▶ Teks Kutipan

^^^^^^^^^^^^^^^^

Menurut Priyanyk, tradisi keluarga mereka adalah menyimpan sebuah peti mati di lantai atas rumah. Sang nenek malah menggunakannya sebagai tempat bersantai di sore hari. Ia tidur di dalamnya. Konon kegiatan tersebut membuat neneknya rileks.
Entah apakah Priyanyk juga sempat melakukan hal yang sama. Namun, ide tersebut ia jual ke khayalak ramai sebagai cara untuk hidup lebih tenang.
Prosesinya hampir sama dengan di China, tapi waktunya saja yang lebih lama. Hingga lima belas menit. Pasien juga bisa memilih, mau tidur dalam keadaan peti mati terbuka, atau tertutup.

^^^^^^^^^^^^^^^^

▶ Deskripsi Latihan
Ubah paragraf di teks kutipan yang dimulai dengan "Menurut Priyanyk, tradisi keluarga" menjadi daftar poin singkat yang tetap memuat fakta utamanya. Kerjakan dengan berpegang pada teks kutipan saja.

▶ Cuplikan Sumber
^^^^^^^^^^^^^^^^

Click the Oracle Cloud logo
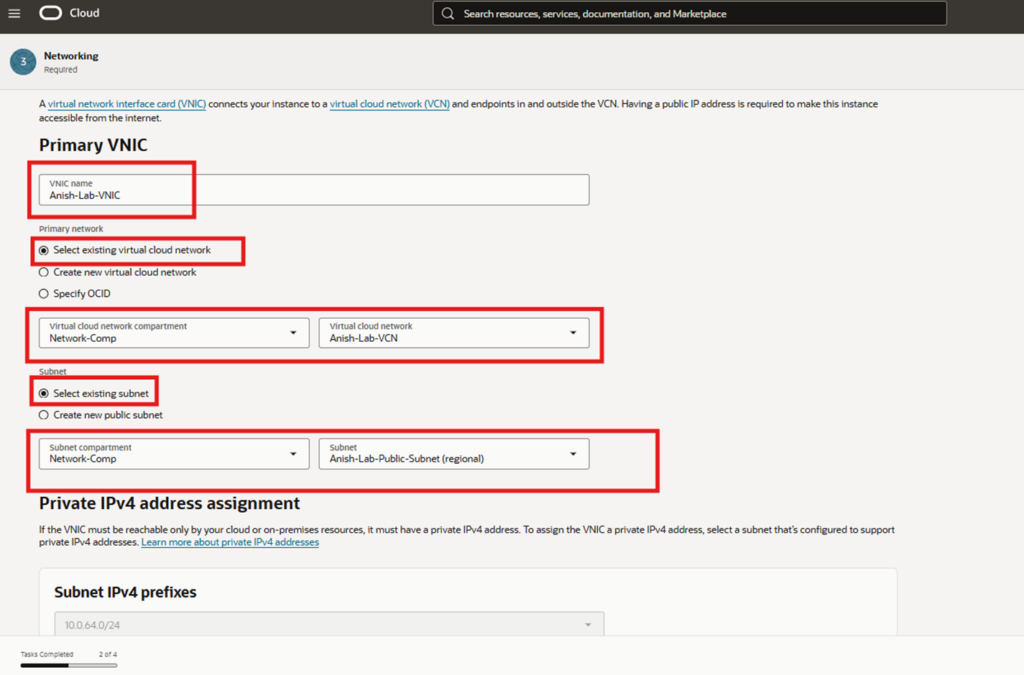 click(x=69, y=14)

^^^^^^^^^^^^^^^^

▶ Jawaban
- Keluarga Priyanyk punya tradisi menyimpan peti mati di lantai atas rumah.
- Nenek Priyanyk memakai peti itu untuk bersantai di sore hari dengan tidur di dalamnya.
- Konon, kebiasaan itu membuat sang nenek rileks.